Saved entries:

= = = = = = =

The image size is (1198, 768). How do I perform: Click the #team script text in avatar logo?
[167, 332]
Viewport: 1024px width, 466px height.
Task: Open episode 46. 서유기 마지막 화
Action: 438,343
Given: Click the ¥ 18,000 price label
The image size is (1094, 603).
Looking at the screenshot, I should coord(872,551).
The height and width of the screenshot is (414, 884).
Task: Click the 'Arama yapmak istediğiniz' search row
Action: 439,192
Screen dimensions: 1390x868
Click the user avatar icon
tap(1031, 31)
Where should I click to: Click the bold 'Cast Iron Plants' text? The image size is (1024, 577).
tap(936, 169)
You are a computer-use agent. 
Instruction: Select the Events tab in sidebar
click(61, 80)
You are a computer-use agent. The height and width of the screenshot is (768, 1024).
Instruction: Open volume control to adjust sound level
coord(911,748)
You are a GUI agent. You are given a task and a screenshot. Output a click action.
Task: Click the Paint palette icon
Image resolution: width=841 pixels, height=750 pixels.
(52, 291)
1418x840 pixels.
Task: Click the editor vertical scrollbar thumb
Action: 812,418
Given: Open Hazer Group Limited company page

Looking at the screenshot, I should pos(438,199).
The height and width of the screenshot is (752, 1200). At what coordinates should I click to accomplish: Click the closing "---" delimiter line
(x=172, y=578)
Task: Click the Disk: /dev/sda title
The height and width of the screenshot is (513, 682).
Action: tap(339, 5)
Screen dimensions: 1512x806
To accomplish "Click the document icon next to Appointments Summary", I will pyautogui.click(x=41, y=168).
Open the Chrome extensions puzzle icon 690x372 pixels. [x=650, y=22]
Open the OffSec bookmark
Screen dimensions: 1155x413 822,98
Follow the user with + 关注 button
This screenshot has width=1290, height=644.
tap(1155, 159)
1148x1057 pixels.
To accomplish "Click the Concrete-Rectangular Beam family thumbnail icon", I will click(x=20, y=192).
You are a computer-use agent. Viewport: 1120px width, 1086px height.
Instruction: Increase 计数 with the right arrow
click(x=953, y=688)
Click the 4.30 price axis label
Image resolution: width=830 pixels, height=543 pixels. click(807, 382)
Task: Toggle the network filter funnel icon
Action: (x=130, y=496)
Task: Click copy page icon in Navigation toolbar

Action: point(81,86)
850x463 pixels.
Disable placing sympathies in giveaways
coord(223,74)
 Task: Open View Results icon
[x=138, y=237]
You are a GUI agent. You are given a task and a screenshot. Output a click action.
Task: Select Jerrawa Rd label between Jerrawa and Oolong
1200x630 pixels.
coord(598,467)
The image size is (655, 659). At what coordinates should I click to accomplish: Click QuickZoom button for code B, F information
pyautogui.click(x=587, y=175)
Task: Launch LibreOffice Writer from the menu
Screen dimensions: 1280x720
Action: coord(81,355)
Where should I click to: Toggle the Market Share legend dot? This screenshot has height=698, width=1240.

= = = = = = =

** What the task asks **
To complete this exercise, set down every line above exactly once more.

** Answer **
The image size is (1198, 768). How do I perform: Click the #team script text in avatar logo?
[167, 332]
Viewport: 1024px width, 466px height.
Task: Open episode 46. 서유기 마지막 화
Action: 438,343
Given: Click the ¥ 18,000 price label
The image size is (1094, 603).
Looking at the screenshot, I should coord(872,551).
The height and width of the screenshot is (414, 884).
Task: Click the 'Arama yapmak istediğiniz' search row
Action: 439,192
Screen dimensions: 1390x868
Click the user avatar icon
tap(1031, 31)
Where should I click to: Click the bold 'Cast Iron Plants' text? The image size is (1024, 577).
tap(936, 169)
You are a computer-use agent. 
Instruction: Select the Events tab in sidebar
click(61, 80)
You are a computer-use agent. The height and width of the screenshot is (768, 1024).
Instruction: Open volume control to adjust sound level
coord(911,748)
You are a GUI agent. You are given a task and a screenshot. Output a click action.
Task: Click the Paint palette icon
Image resolution: width=841 pixels, height=750 pixels.
(52, 291)
1418x840 pixels.
Task: Click the editor vertical scrollbar thumb
Action: 812,418
Given: Open Hazer Group Limited company page

Looking at the screenshot, I should pos(438,199).
The height and width of the screenshot is (752, 1200). At what coordinates should I click to accomplish: Click the closing "---" delimiter line
(x=172, y=578)
Task: Click the Disk: /dev/sda title
The height and width of the screenshot is (513, 682).
Action: tap(339, 5)
Screen dimensions: 1512x806
To accomplish "Click the document icon next to Appointments Summary", I will pyautogui.click(x=41, y=168).
Open the Chrome extensions puzzle icon 690x372 pixels. [x=650, y=22]
Open the OffSec bookmark
Screen dimensions: 1155x413 822,98
Follow the user with + 关注 button
This screenshot has width=1290, height=644.
tap(1155, 159)
1148x1057 pixels.
To accomplish "Click the Concrete-Rectangular Beam family thumbnail icon", I will click(x=20, y=192).
You are a computer-use agent. Viewport: 1120px width, 1086px height.
Instruction: Increase 计数 with the right arrow
click(x=953, y=688)
Click the 4.30 price axis label
Image resolution: width=830 pixels, height=543 pixels. click(807, 382)
Task: Toggle the network filter funnel icon
Action: (x=130, y=496)
Task: Click copy page icon in Navigation toolbar

Action: point(81,86)
850x463 pixels.
Disable placing sympathies in giveaways
coord(223,74)
 Task: Open View Results icon
[x=138, y=237]
You are a GUI agent. You are given a task and a screenshot. Output a click action.
Task: Select Jerrawa Rd label between Jerrawa and Oolong
1200x630 pixels.
coord(598,467)
The image size is (655, 659). At what coordinates should I click to accomplish: Click QuickZoom button for code B, F information
pyautogui.click(x=587, y=175)
Task: Launch LibreOffice Writer from the menu
Screen dimensions: 1280x720
Action: coord(81,355)
Where should I click to: Toggle the Market Share legend dot? This screenshot has height=698, width=1240.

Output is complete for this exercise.